Stored data
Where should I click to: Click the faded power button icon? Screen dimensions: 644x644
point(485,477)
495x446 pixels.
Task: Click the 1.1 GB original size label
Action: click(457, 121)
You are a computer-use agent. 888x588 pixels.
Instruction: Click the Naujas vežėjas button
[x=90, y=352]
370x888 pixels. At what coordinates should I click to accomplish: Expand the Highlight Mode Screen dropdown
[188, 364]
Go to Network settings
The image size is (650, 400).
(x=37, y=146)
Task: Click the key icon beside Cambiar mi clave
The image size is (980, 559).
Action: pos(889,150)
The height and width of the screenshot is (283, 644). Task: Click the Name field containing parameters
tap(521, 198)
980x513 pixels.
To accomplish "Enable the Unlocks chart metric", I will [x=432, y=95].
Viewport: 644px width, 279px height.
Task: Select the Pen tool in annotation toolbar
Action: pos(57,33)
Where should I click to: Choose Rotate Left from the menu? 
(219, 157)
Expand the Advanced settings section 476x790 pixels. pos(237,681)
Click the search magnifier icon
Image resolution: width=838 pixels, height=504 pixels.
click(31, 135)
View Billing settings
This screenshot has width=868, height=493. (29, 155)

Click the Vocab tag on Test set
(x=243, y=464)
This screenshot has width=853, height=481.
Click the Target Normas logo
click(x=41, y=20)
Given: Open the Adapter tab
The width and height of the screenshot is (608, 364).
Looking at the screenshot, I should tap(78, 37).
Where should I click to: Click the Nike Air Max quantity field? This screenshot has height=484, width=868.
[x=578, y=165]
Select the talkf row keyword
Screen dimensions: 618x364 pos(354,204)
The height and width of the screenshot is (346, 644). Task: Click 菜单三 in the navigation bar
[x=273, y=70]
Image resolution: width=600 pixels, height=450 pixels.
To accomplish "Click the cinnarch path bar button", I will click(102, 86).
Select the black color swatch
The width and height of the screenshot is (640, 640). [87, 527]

Task statement
Each line of the data is to be output exactly, with none skipped.

Task result
Where should I click to: Click the faded power button icon? Screen dimensions: 644x644
point(485,477)
495x446 pixels.
Task: Click the 1.1 GB original size label
Action: click(457, 121)
You are a computer-use agent. 888x588 pixels.
Instruction: Click the Naujas vežėjas button
[x=90, y=352]
370x888 pixels. At what coordinates should I click to accomplish: Expand the Highlight Mode Screen dropdown
[188, 364]
Go to Network settings
The image size is (650, 400).
(x=37, y=146)
Task: Click the key icon beside Cambiar mi clave
The image size is (980, 559).
Action: pos(889,150)
The height and width of the screenshot is (283, 644). Task: Click the Name field containing parameters
tap(521, 198)
980x513 pixels.
To accomplish "Enable the Unlocks chart metric", I will [x=432, y=95].
Viewport: 644px width, 279px height.
Task: Select the Pen tool in annotation toolbar
Action: pos(57,33)
Where should I click to: Choose Rotate Left from the menu? 
(219, 157)
Expand the Advanced settings section 476x790 pixels. pos(237,681)
Click the search magnifier icon
Image resolution: width=838 pixels, height=504 pixels.
click(31, 135)
View Billing settings
This screenshot has width=868, height=493. (29, 155)

Click the Vocab tag on Test set
(x=243, y=464)
This screenshot has width=853, height=481.
Click the Target Normas logo
click(x=41, y=20)
Given: Open the Adapter tab
The width and height of the screenshot is (608, 364).
Looking at the screenshot, I should tap(78, 37).
Where should I click to: Click the Nike Air Max quantity field? This screenshot has height=484, width=868.
[x=578, y=165]
Select the talkf row keyword
Screen dimensions: 618x364 pos(354,204)
The height and width of the screenshot is (346, 644). Task: Click 菜单三 in the navigation bar
[x=273, y=70]
Image resolution: width=600 pixels, height=450 pixels.
To accomplish "Click the cinnarch path bar button", I will click(102, 86).
Select the black color swatch
The width and height of the screenshot is (640, 640). [87, 527]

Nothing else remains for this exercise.